TO BE DONE>
Format the lines from the one containing "The height and width of the screenshot is (507, 935)." through the end of the records, inclusive, as a numbered list. Skip any blank lines and leave out the pictures.

# # # # # # #

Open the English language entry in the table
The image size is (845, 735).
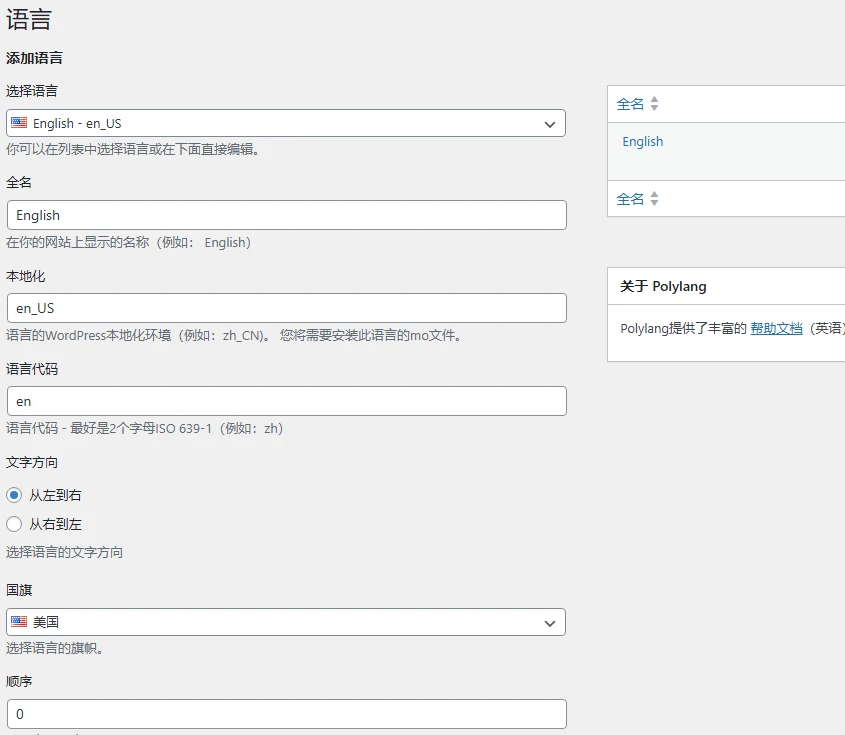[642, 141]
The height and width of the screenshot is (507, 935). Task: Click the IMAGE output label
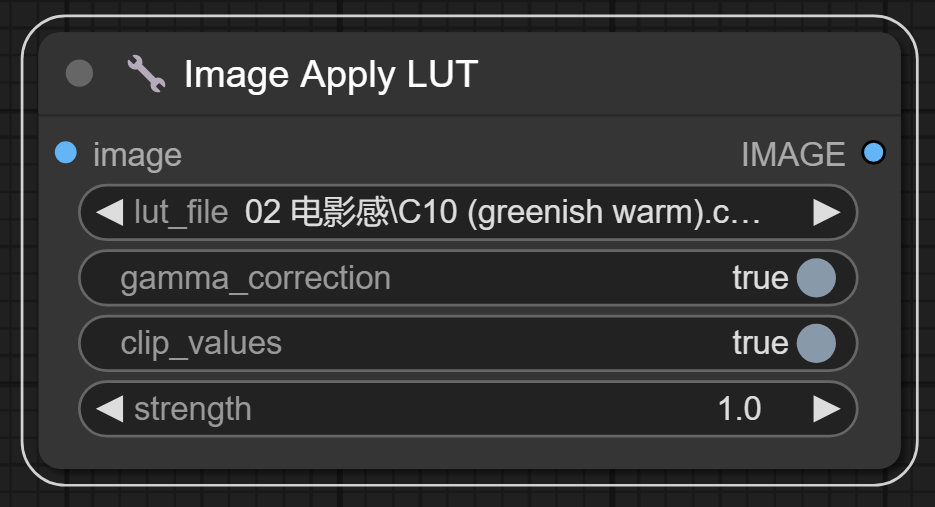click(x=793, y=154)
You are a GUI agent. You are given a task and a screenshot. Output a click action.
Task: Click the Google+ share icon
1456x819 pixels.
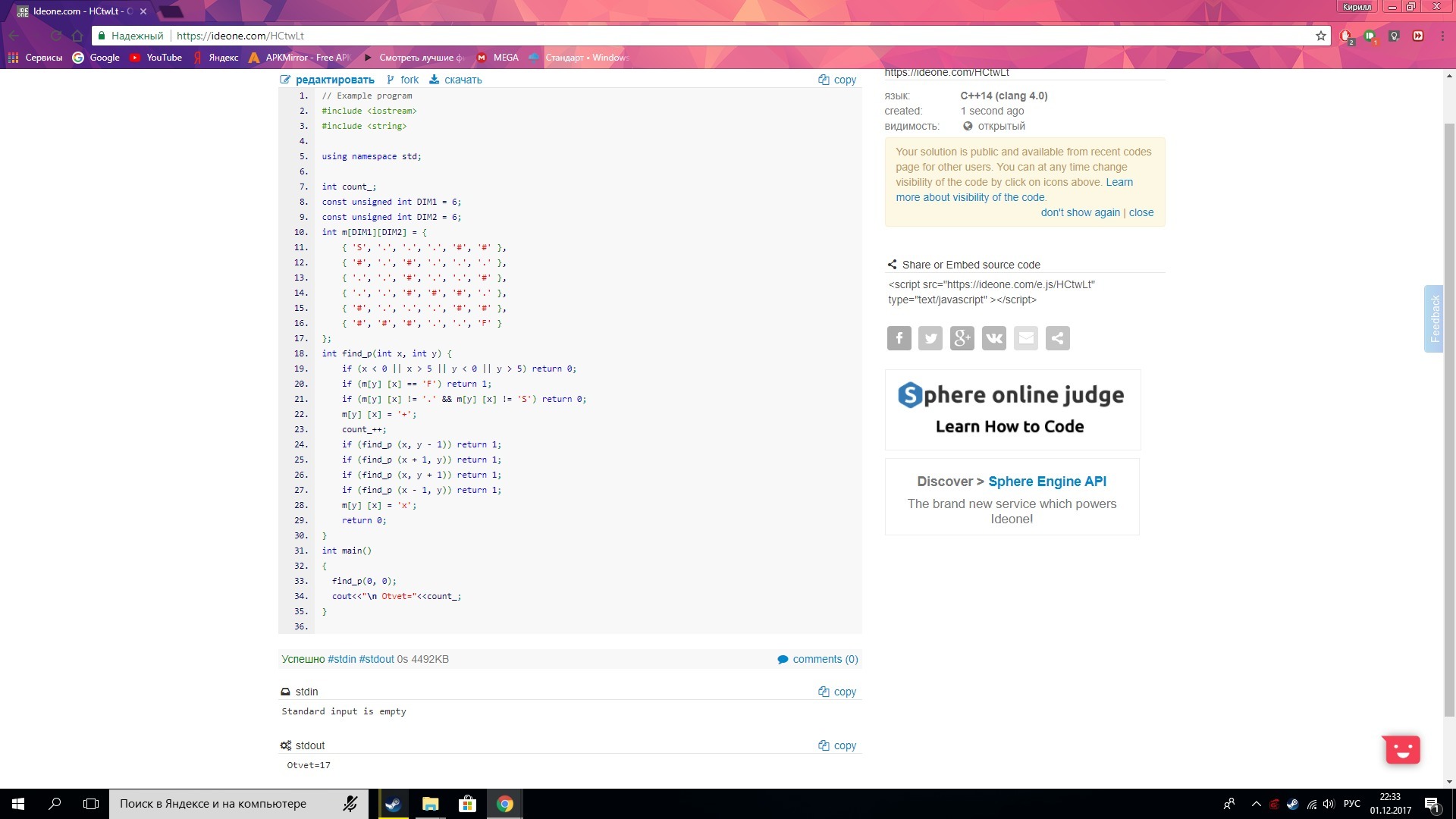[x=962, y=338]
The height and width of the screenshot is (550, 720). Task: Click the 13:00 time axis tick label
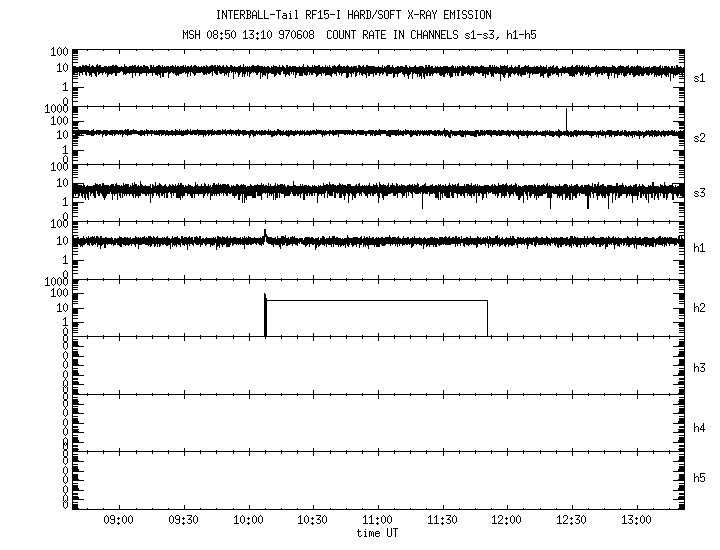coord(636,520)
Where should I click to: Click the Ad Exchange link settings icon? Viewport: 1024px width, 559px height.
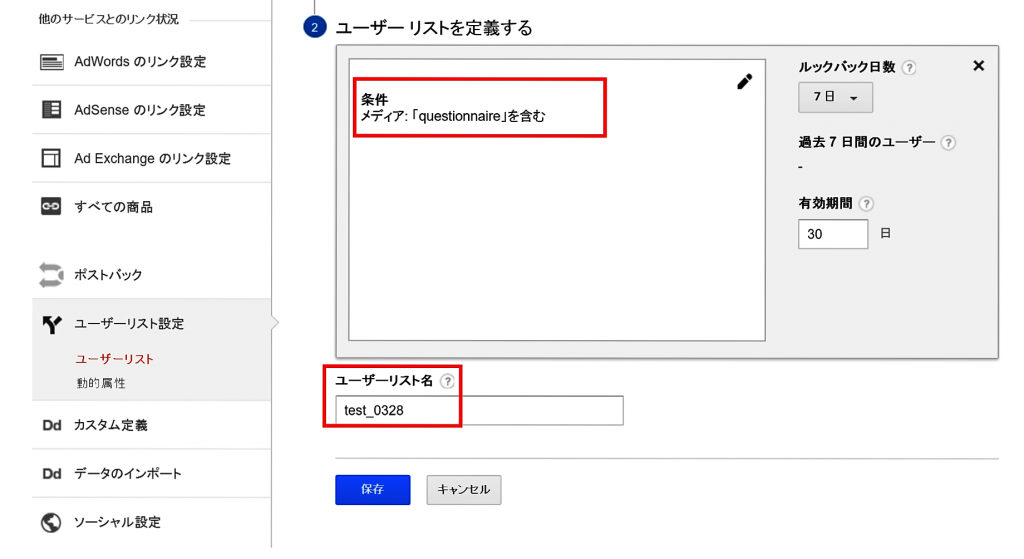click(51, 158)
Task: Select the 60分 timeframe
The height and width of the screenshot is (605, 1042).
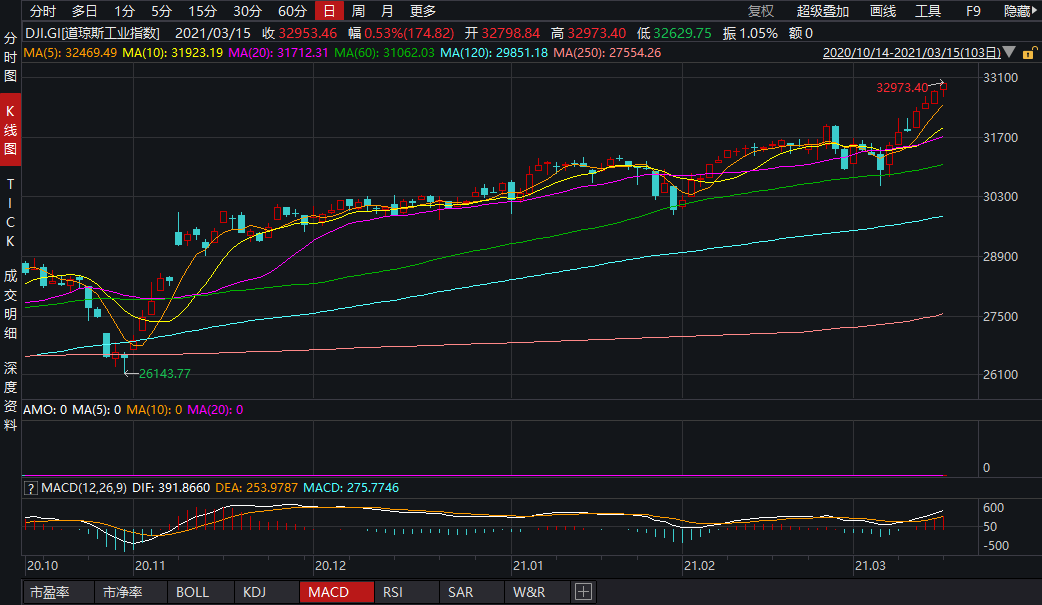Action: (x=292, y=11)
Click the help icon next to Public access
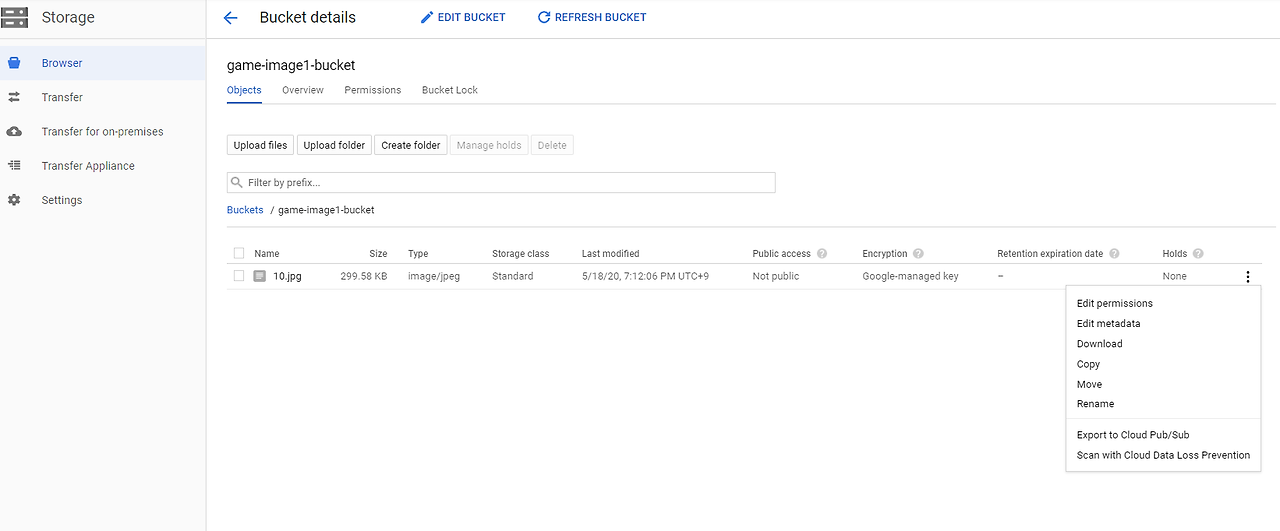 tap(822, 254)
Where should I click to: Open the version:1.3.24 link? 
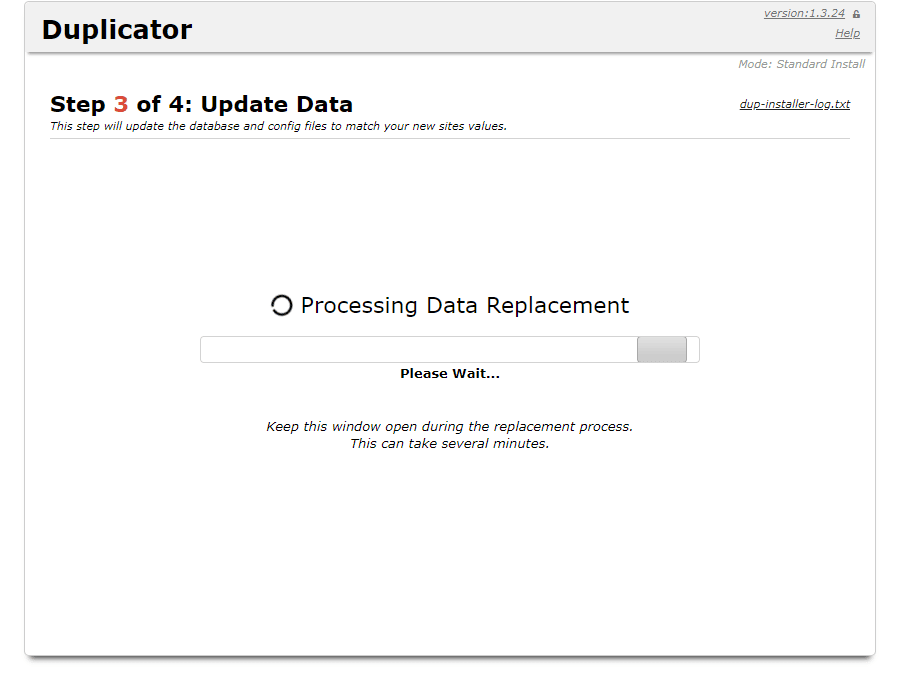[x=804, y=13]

# # # # # # #

RESULT FOR THIS EXERCISE>
1. The height and width of the screenshot is (507, 935). Task: Click the IMAGE output label
2. click(x=793, y=154)
3. You are a GUI agent. You are given a task and a screenshot. Output a click action.
4. Task: Click the Google+ share icon
5. 1456x819 pixels.
6. [x=962, y=338]
7. The height and width of the screenshot is (550, 720). Task: Click the 13:00 time axis tick label
8. coord(636,520)
9. Where should I click to: Click the Ad Exchange link settings icon? Viewport: 1024px width, 559px height.
10. click(51, 158)
11. Task: Select the 60分 timeframe
12. The height and width of the screenshot is (605, 1042).
13. Action: (x=292, y=11)
14. Click the help icon next to Public access
15.  tap(822, 254)
16. Where should I click to: Open the version:1.3.24 link? 
17. [x=804, y=13]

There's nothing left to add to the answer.